What is being asked. Omit any pictures, and restate word for word only the lines from the one with "Tick U: Address unavailable checkbox" through the end of the data below.

Entries shown Start Marker

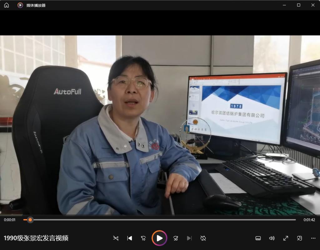Skip back 10 seconds
Screen dimensions: 320x250
[143, 238]
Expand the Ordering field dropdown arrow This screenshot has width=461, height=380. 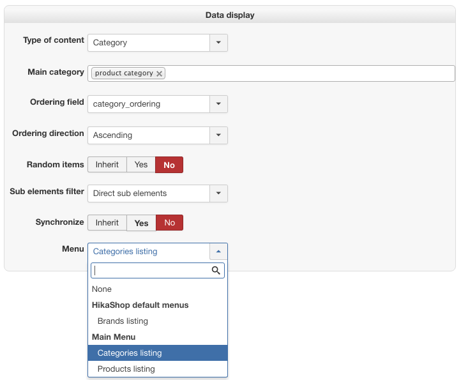pyautogui.click(x=218, y=104)
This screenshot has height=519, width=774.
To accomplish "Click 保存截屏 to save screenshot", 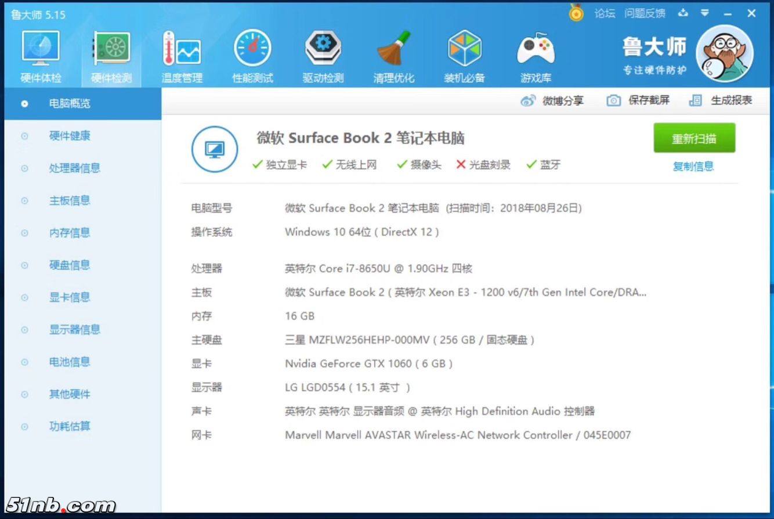I will click(638, 101).
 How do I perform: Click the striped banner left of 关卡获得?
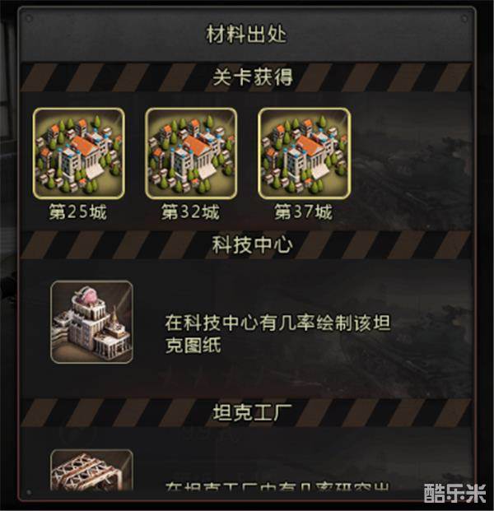115,77
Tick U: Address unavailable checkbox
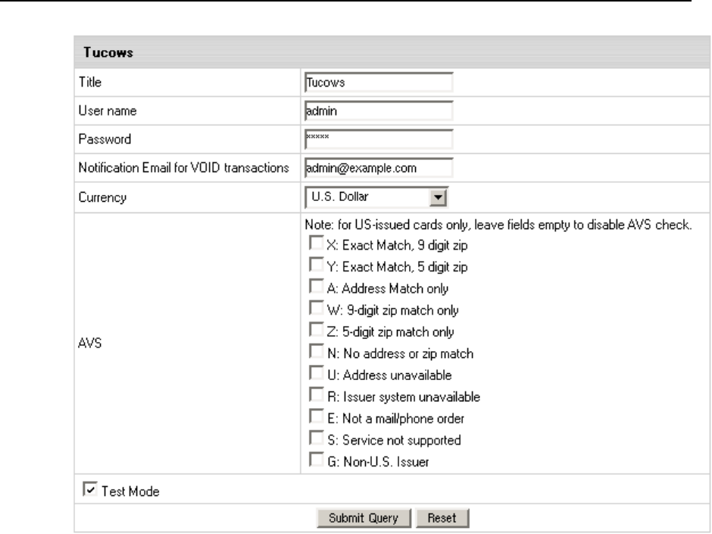Image resolution: width=712 pixels, height=534 pixels. 317,375
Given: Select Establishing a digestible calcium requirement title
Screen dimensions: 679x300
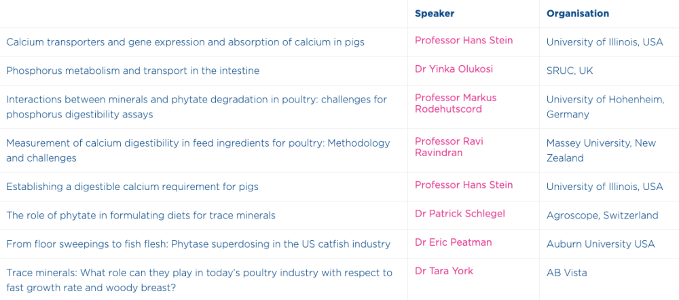Looking at the screenshot, I should click(132, 187).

Entries shown End Marker

Result for this exercise.
Tick U: Address unavailable checkbox
Image resolution: width=712 pixels, height=534 pixels. 317,375
Given: Select Establishing a digestible calcium requirement title
Screen dimensions: 679x300
Looking at the screenshot, I should click(132, 187).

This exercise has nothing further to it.